July 1, 2020

Building Data Pipelines with AWS CloudFormation

By Nick Goble

Even in a modern cloud or hybrid platform, using the console in a manual way to launch infrastructure is an anti-pattern for creating production-ready infrastructure as it takes away the ability to do testing and provisioning in a repeatable way. Typically the traditional infrastructure provisioning and manual deployment process often delays the overall delivery pipeline essentially due to lack of testing and longer feedback loops.

Continuous Deployment is one of the fundamental principles of DevOps in which software features can be deployed to various environments through an automated process. In this blog, we’ll briefly discuss the importance of infrastructure-as-code and then focus-in on how it meshes with Continuous Deployment.

Infrastructure-as-code

Whether you are building a machine learning pipeline, cloud native data warehouse, an IOT platform, or a data lake, these often depend on a complex foundation of cloud services including networking, security, storage, and many other infrastructure components. Integrating these components in the deployment pipeline can be a complex task to automate if done manually. 

Infrastructure-as-code (IaC) allows you to construct your infrastructure and application resources using development methodologies, making it easy to provision your infrastructure quickly and in a repeatable way without any manual actions.

Treating infrastructure changes as code gives the same benefit as with the typical application build process: pushing changes to a code repository, versioning, and integration with the Continuous Integration (CI) pipeline. This concept becomes even more crucial in cloud native environments, where applications could be deployed into production hundreds of times a day.

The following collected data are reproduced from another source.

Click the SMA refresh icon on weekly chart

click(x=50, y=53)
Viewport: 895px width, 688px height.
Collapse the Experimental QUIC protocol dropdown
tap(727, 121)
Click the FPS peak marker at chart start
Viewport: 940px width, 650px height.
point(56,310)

Building a data pipeline with AWS CloudFormation

Continuous deployment is a fairly new concept that is still evolving and it can often be overwhelming for teams to apply IaC principles to achieve continuous delivery benefits to cloud infrastructure. Getting your infrastructure into production involves a lot of moving parts within the developer workflow:

  • How the new solution integrates with other tools within the organization 
  • How will the new infrastructure code be tested 
  • Who approves the changes
  • How the infrastructure gets automatically provisioned


On top of these questions, the choice of a build tool can be critical too, and is often affected by factors like integration with the cloud platform, organizations’ DevOps maturity level, or in-house technical capabilities.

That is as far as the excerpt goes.